Retrieve every line from the records in which the word "Click" occurs.

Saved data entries
------------
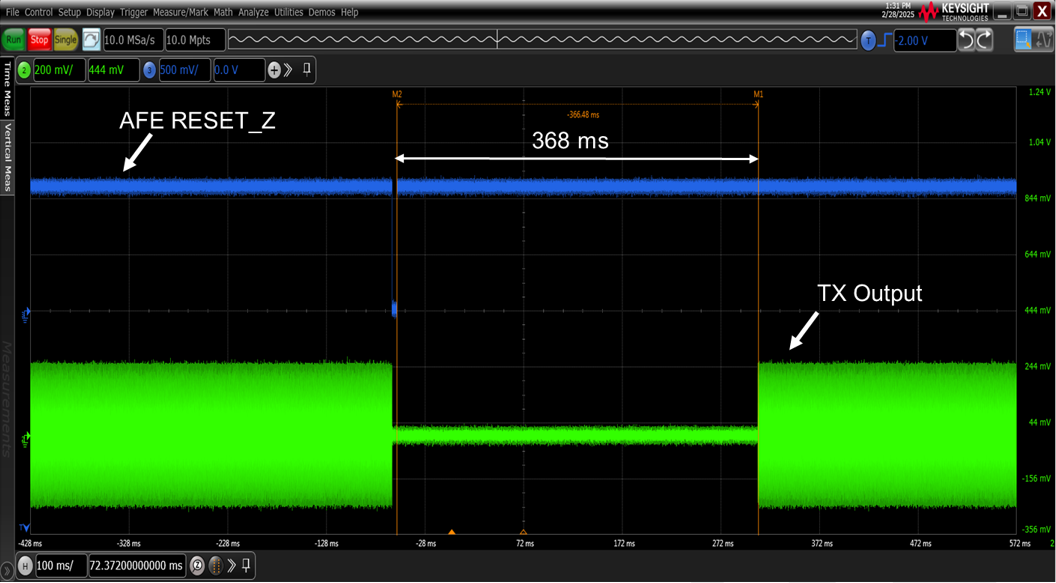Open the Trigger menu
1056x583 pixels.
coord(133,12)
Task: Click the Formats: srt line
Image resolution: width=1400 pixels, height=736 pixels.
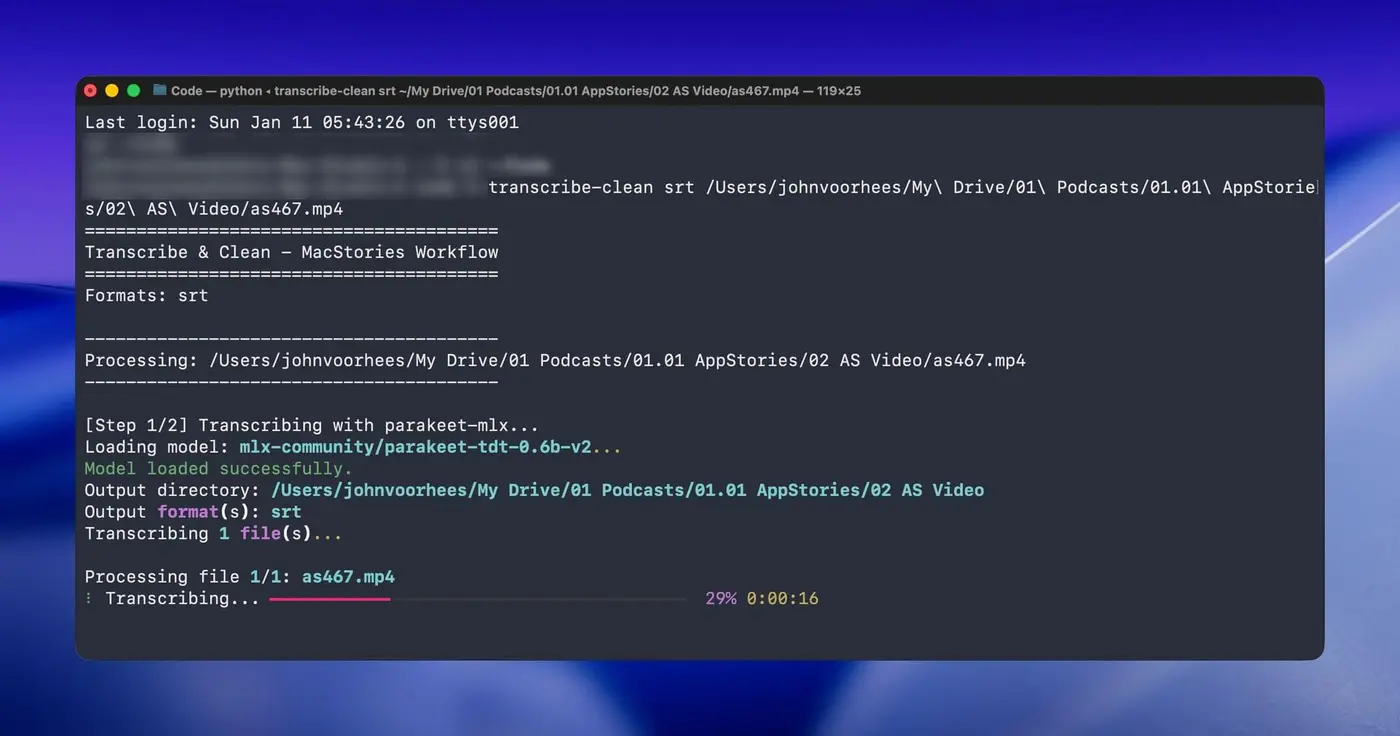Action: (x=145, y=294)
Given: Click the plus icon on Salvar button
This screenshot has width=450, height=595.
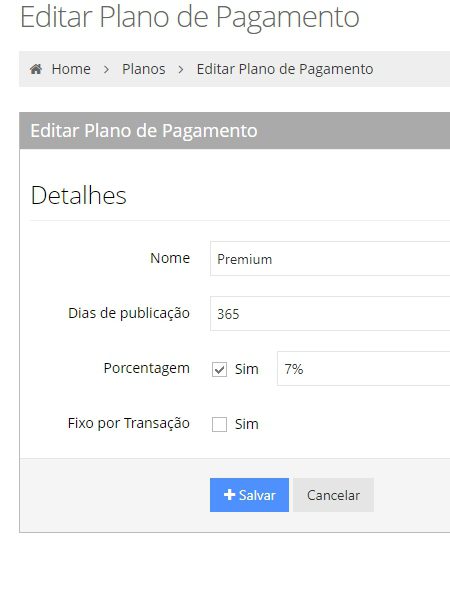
------------
# THE ANSWER:
Task: Click the Formats: srt line
Given: Click the plus icon on Salvar button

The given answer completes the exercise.